I have been a step mom to my two darlings for almost 12 years. I met Dad and the kids moved in shortly after he did. Biomom left for internet boyfriend in some other state...Dad filed for emergency custody and was granted. Instant family. We married a couple years later.

Kids always had issues - but I was slow to recognize what was going on - but eventually got kids into psychiatrists, on medications and seeing counselors. GFGSS struggled early - but really made an effort to do it without the medications (hated the way they made him feel) He is graduating this year and joining the army - which I am concerned about considering his difficulties - but he is all for it. I think about discouraging him - but guess he needs to work it out himself at this stage. His biggest problems are the concrete thinking - and ADHD - but has managed well enough to get A's and B's in school with just slight accomodation. So yea GFGSS.

GFGSD has always amazed me with the way nothing phases her (discipline wise). I recognize now she cared about nothing and still doesn't (except if it involves her). GFGSS bonded with Biomom - GFGSD did not - was colicky (sp?) and Dad was handling 1 year old and baby at same time with no sleep, etc. Biomom was not interested in helping. GFGSD is typical Reactive Attachment Disorder (RAD) and has been on and off medications and in and out of phos - at this point nothing is working. About 1 year ago - we were done and made the decision to have her move in with Mom (something she wanted at that point - although I think it was more what Mom was promising - than anything else). Biomom was in it so that she didn't have to pay CS anymore.
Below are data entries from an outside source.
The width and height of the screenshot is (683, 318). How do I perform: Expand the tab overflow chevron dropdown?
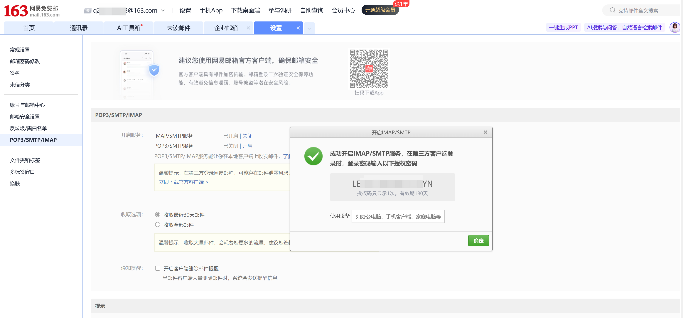(x=309, y=28)
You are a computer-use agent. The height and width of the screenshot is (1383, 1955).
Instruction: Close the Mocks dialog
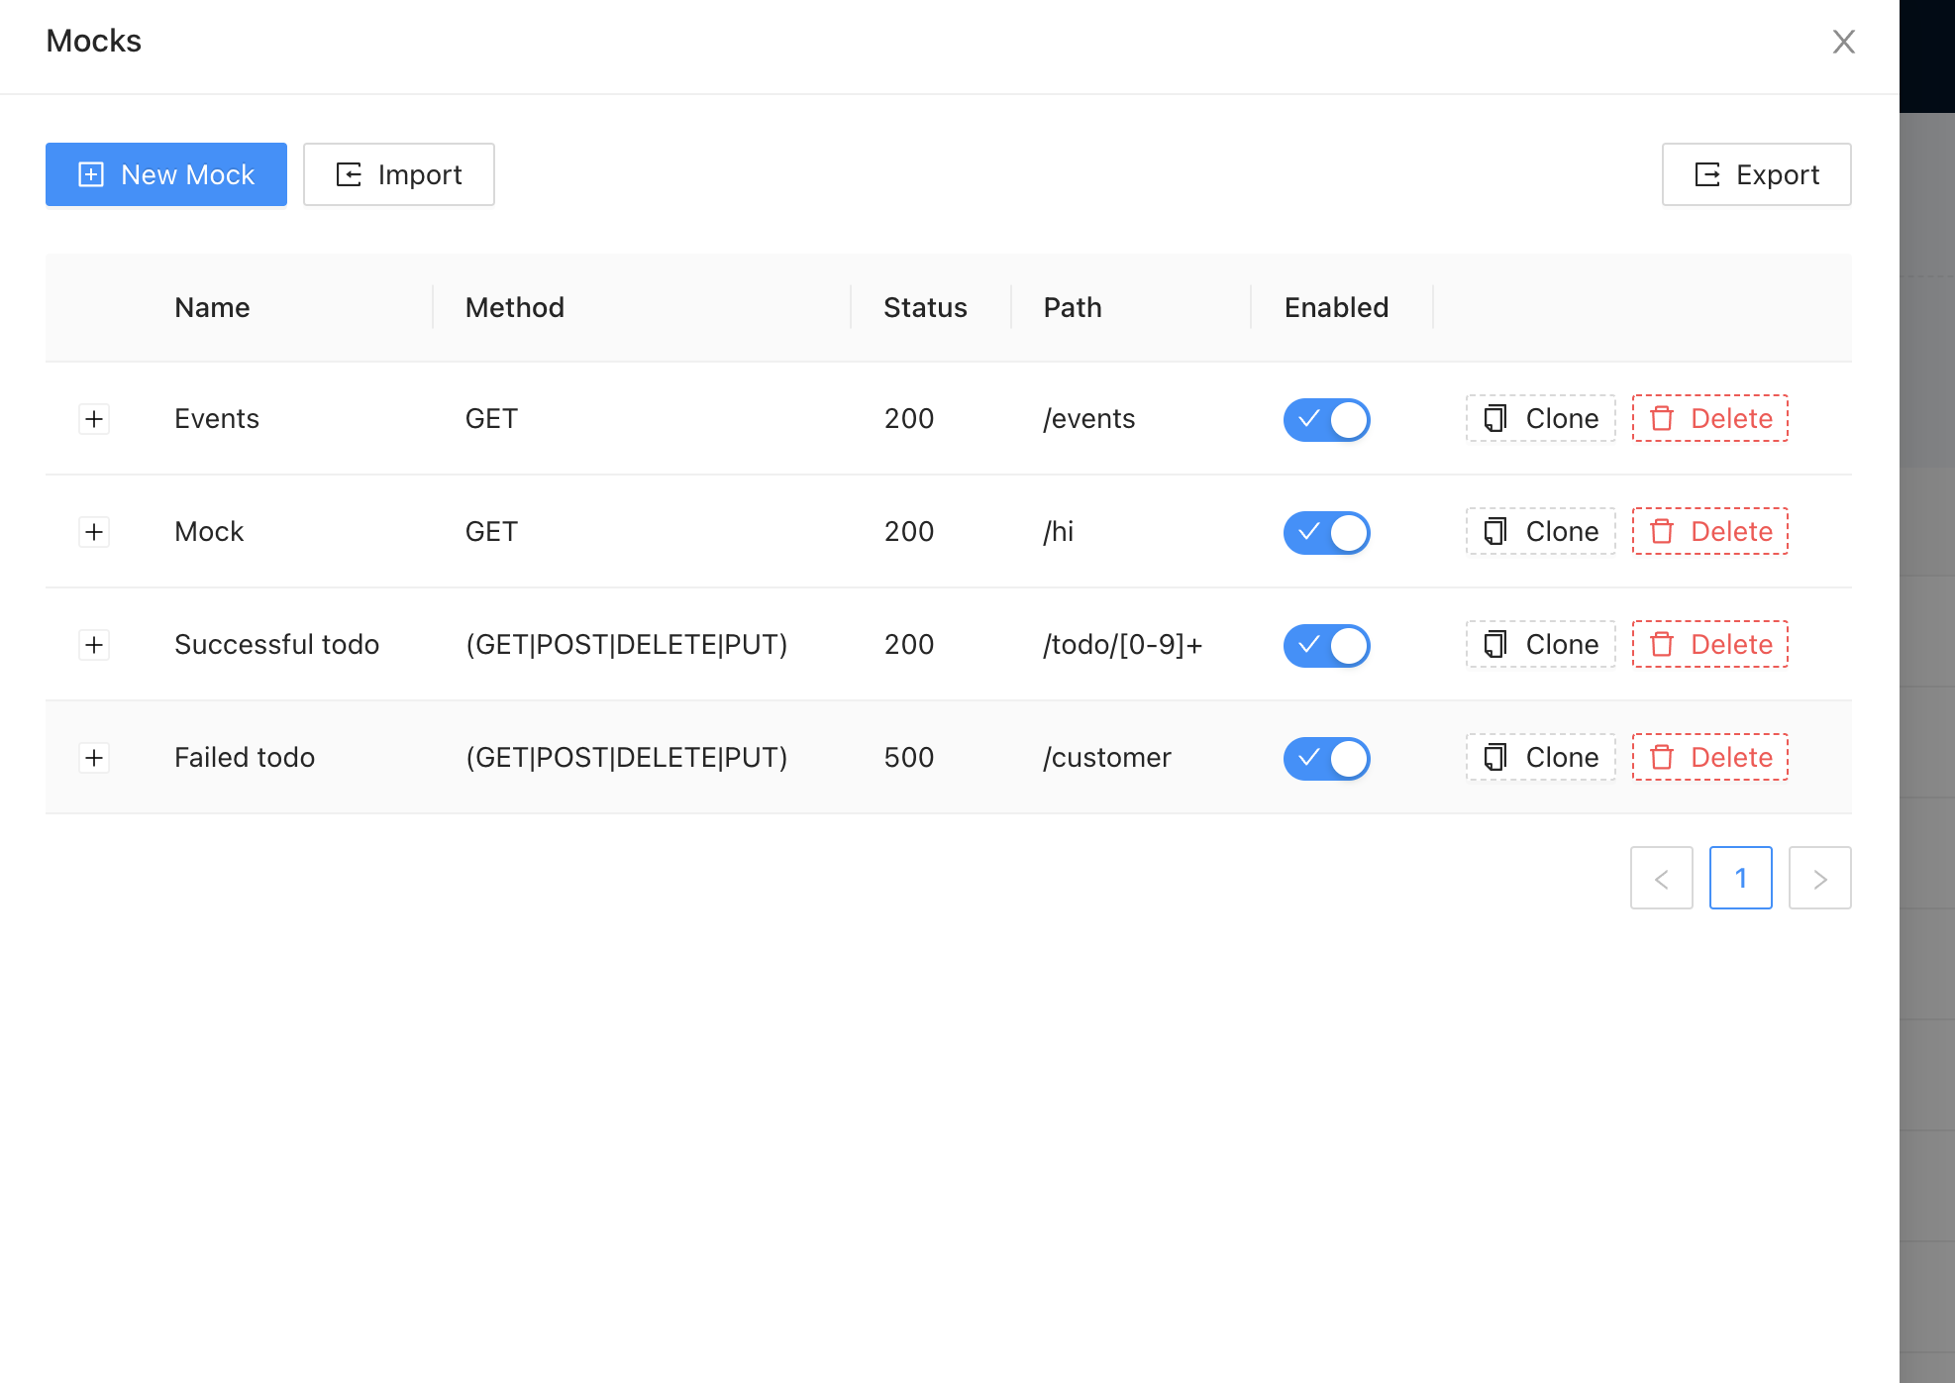[x=1843, y=42]
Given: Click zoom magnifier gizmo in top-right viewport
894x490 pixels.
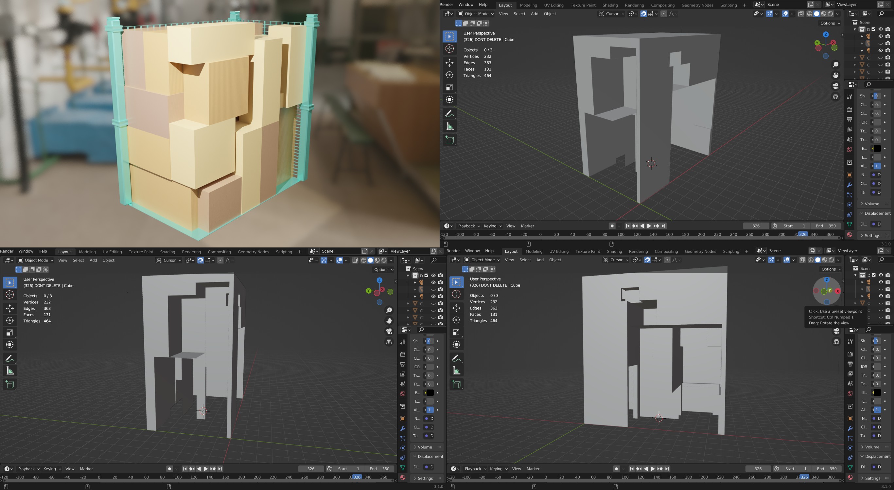Looking at the screenshot, I should click(x=835, y=65).
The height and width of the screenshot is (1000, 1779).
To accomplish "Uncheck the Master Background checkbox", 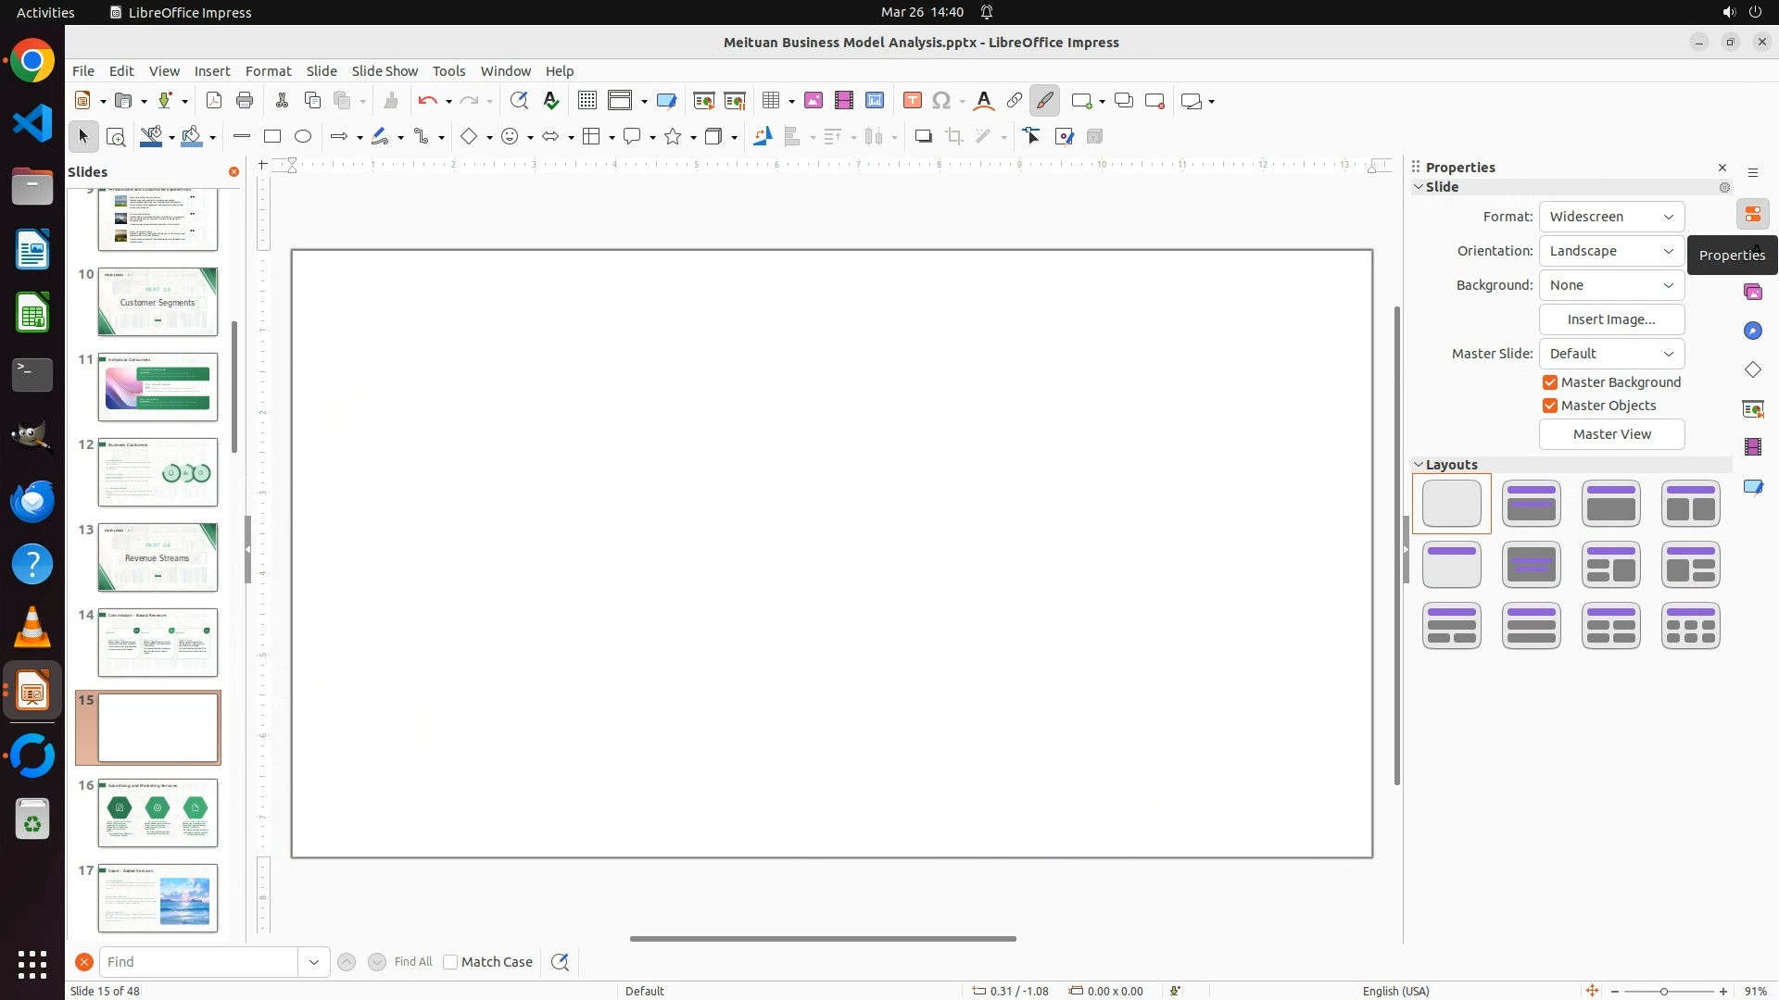I will (1550, 382).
Anyway - long long story short - complete disaster. And I feel guilty as heck. However, the family was in crisis and we weren't even able to function with everything that was going on with GFGSD in the home - it was horrible. So we made the best decision we could at the time.

So fast forward to today - GFGSD is in an alternative high school - failing, off medications, no counselor - out of control (no drugs - had test). Biomom doesn't "have the time to deal with GFGSD's s**t" direct quote. So, I am trying one more time to help - I found a Youth Challenge Academy funded by the state for at risk youth. They have to have dropped out of school or be close (which she is) and it is completely volunteer run by the national guard. They don't have to join up when it is done - but they can take their GED adn then have a mentor for one year after to make sure they stay on track.

Today - we go over and get the final paperwork and signatures to complete her application. They say she is in as long as she gets her mentors and passes the pee test. She is vrey much looking forward to it - however, I think it may be more that she wants to get away from biomom. We have also told her if she makes it through the program, we will consider having her come back and live with us. hopefully enough motivation.

However, now biomom is being difficult - doesn't think it is a good idea - but is willing to let GFGSD fail school - no medications - tells her (and us) that she is a failure and won't amount to anything - just the meanest nastiest you can imagine. It sounds like she doesn't want her to be successful either. I told her you can't just give up on a child...

So wish us luck today if you could - and hopefully biomom will just fade into the background.

Thanks for listening
cyn
 

Andy

Active Member
Good luck for you all. GFGSD had found that the grass is not always as green as it looks on that other side. I hope she can fight for her way out of this mess and find the confidence that she can be in control of her own life. Bio-mom probably can not handle any one in her life that is successful because it will show the poor choices she herself has made.